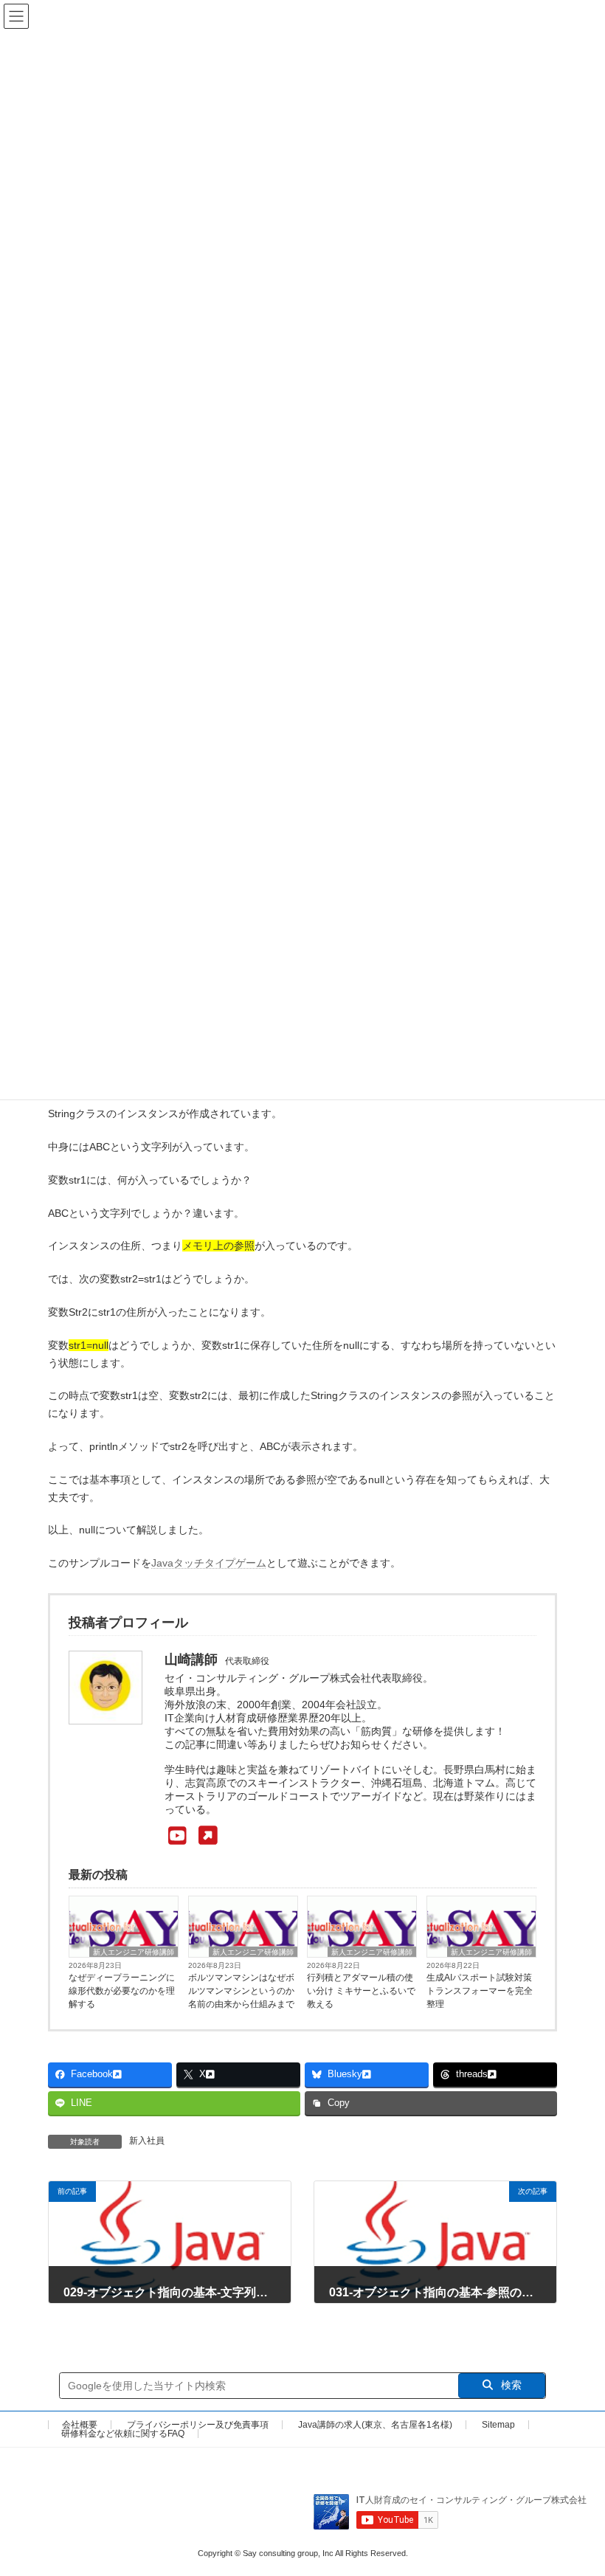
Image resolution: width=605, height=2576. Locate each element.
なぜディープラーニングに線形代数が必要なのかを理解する (122, 1990)
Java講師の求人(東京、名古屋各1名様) (375, 2425)
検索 (510, 2385)
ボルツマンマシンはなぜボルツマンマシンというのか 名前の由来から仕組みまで (241, 1990)
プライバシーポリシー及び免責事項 (198, 2425)
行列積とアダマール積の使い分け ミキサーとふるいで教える (361, 1990)
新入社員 (147, 2140)
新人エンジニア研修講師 (133, 1952)
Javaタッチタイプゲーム (208, 1563)
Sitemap (498, 2425)
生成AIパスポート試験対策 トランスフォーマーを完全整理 (479, 1990)
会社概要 (79, 2425)
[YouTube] (191, 1836)
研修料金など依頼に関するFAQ (122, 2433)
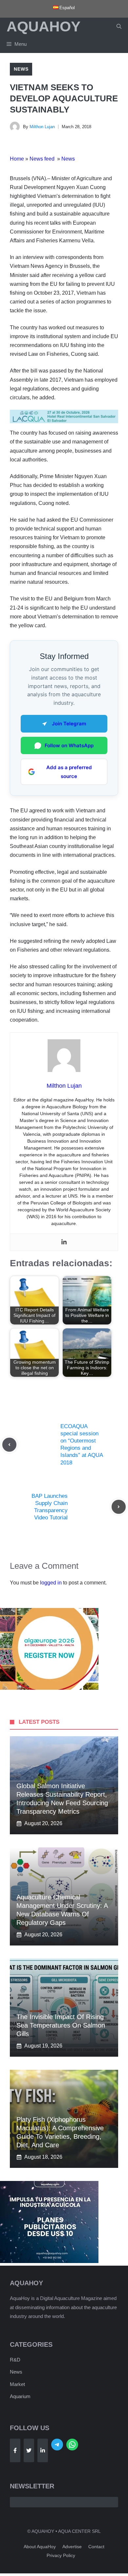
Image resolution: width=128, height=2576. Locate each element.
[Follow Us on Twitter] (29, 2450)
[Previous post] (9, 1444)
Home (17, 159)
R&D (15, 2359)
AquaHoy (43, 26)
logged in (51, 1582)
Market (17, 2384)
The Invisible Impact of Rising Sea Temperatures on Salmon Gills (60, 2025)
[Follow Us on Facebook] (15, 2450)
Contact (96, 2546)
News (21, 69)
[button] (119, 26)
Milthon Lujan (42, 126)
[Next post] (118, 1506)
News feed (43, 159)
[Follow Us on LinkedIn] (42, 2450)
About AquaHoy (40, 2546)
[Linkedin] (64, 1242)
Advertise (72, 2546)
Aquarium (20, 2396)
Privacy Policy (61, 2555)
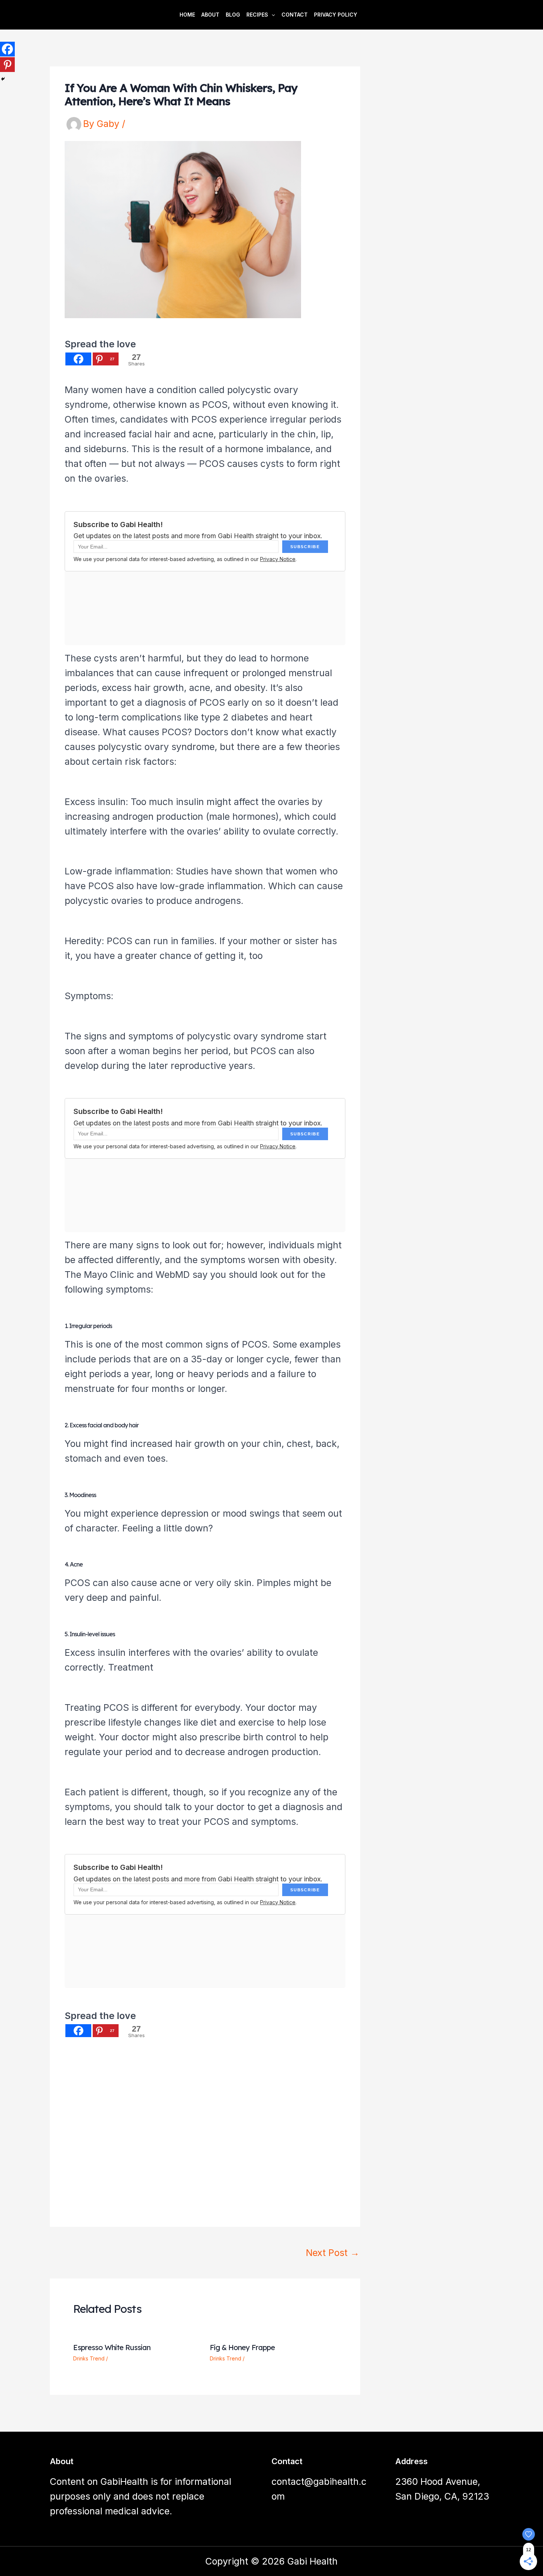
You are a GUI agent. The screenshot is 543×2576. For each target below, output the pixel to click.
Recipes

◆ **Action item**:
Wherever a line above contains the string "resolution", copy that line.

◆ **Expected answer**:
Image resolution: width=605, height=2576. Locate each element.
Image resolution: width=128, height=2576. Locate each element.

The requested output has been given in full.